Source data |
** Begin **

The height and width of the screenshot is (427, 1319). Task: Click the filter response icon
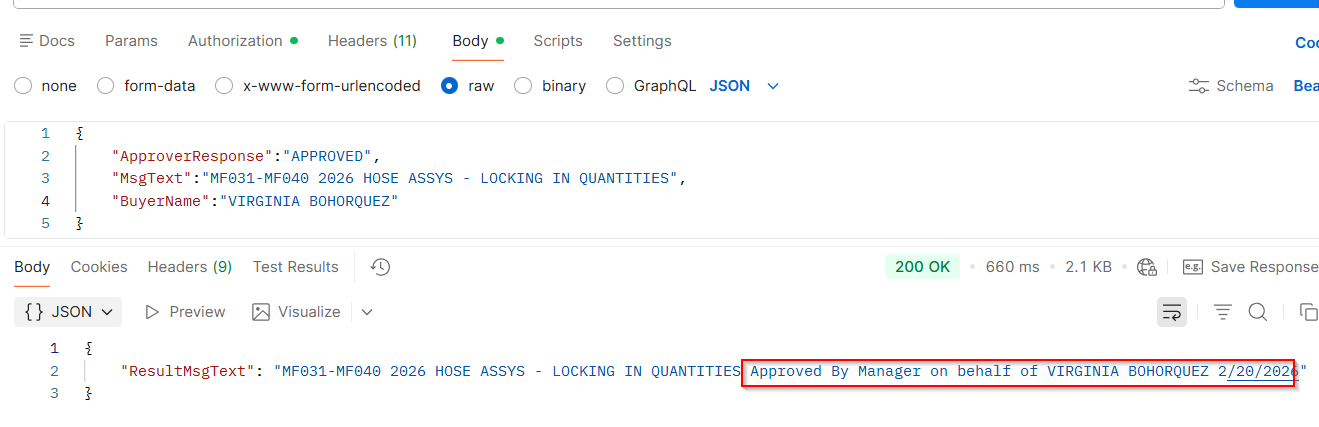(1223, 312)
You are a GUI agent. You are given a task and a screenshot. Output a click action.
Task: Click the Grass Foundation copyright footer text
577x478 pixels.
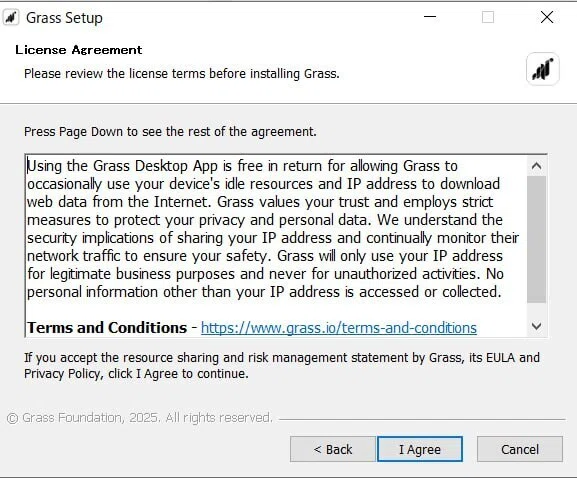tap(139, 418)
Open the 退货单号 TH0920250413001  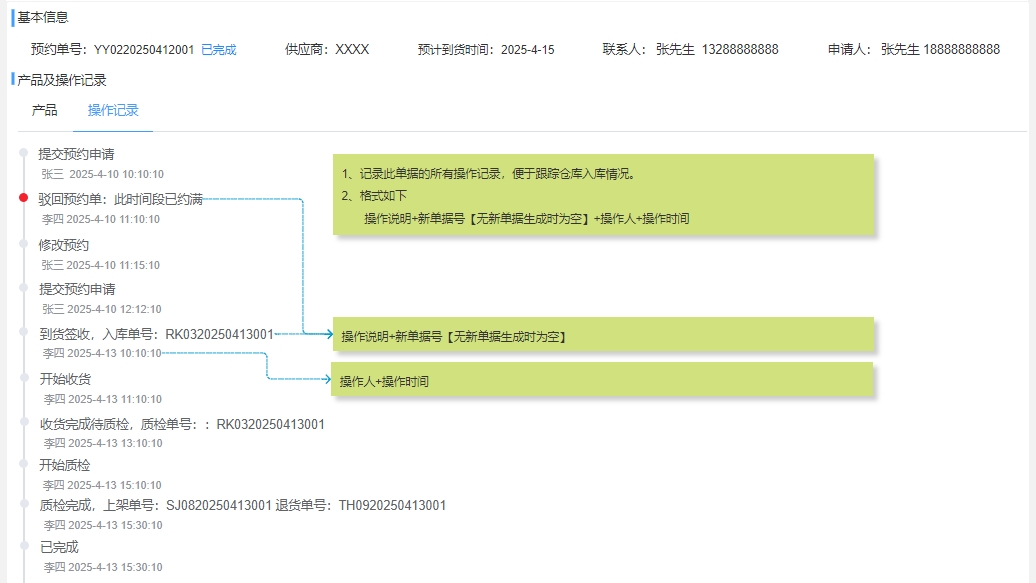click(x=392, y=506)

** End **

Given task | How many lines in the records contain the string "screenshot"? Reply with the number only.

Exercise solution | 2